As $\alpha\in\Bbb Q(5^{1/5})$ and $\alpha\notin\Bbb Q$ and $|\Bbb Q(5^{1/5}):\Bbb Q|=5$ and $5$ is prime, then $\Bbb Q(\alpha)=\Bbb Q(5^{1/5})$.
A: Since $X^5-5$ is $\mathbb Q$-irreducible (Eisenstein) it is the minimal polynomial of $r:=\sqrt [5] 5$ over $\mathbb Q$.
Hence the field $\mathbb Q(r)=\mathbb Q[r]\cong \mathbb Q[X]/\langle X^5-5\rangle $ is a $\mathbb Q$-vector space with basis $1,r,r^2,r^3,r^4$.
Obviously $\mathbb Q\subset \mathbb Q[\alpha] \subset \mathbb Q[r]$ and since $\alpha =3-r-r^2\notin \mathbb Q$, we have $\mathbb Q\varsubsetneq  \mathbb Q[\alpha] \subset \mathbb Q[r]$.
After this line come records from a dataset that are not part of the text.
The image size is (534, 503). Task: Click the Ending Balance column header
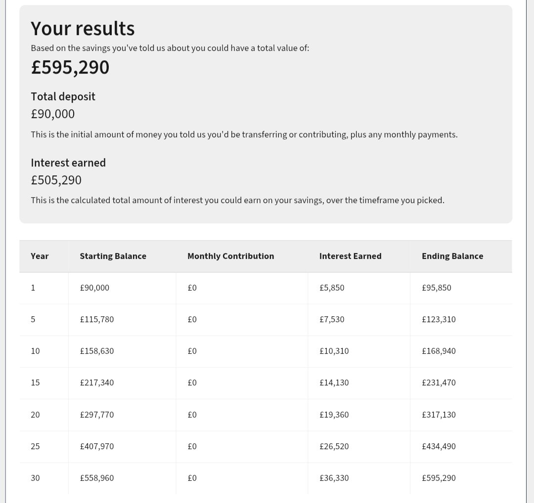[452, 256]
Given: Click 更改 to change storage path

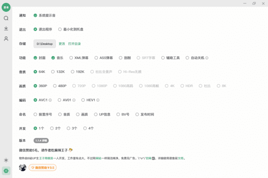Looking at the screenshot, I should tap(62, 44).
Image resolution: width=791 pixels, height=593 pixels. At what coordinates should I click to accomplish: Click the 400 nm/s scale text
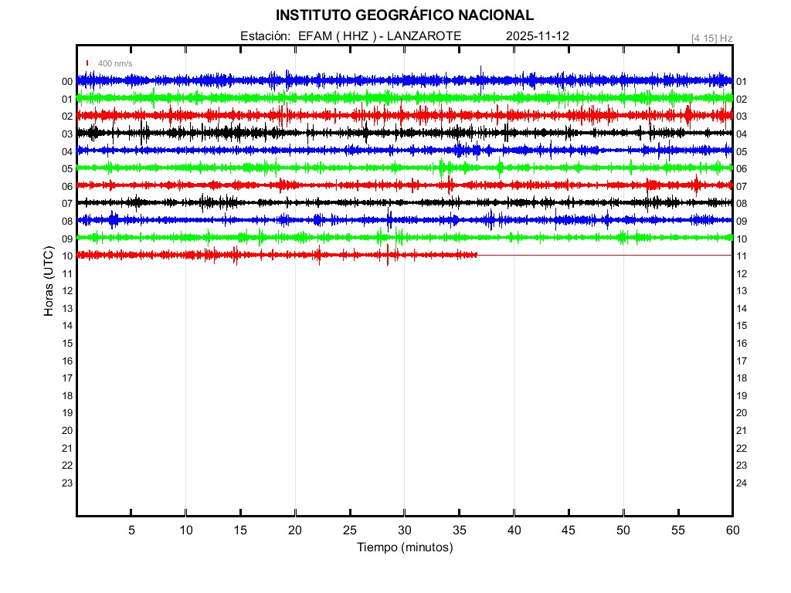(115, 63)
But the field $\mathbb Q[r]$ has degree $5$ over $\mathbb Q$, a prime number, so that its only non trivial subfield is itself and $\mathbb Q[\alpha] = \mathbb Q[r]$.   Thus  $$[\mathbb Q[\alpha]:\mathbb Q]==[\mathbb Q[r]:\mathbb Q]=5$$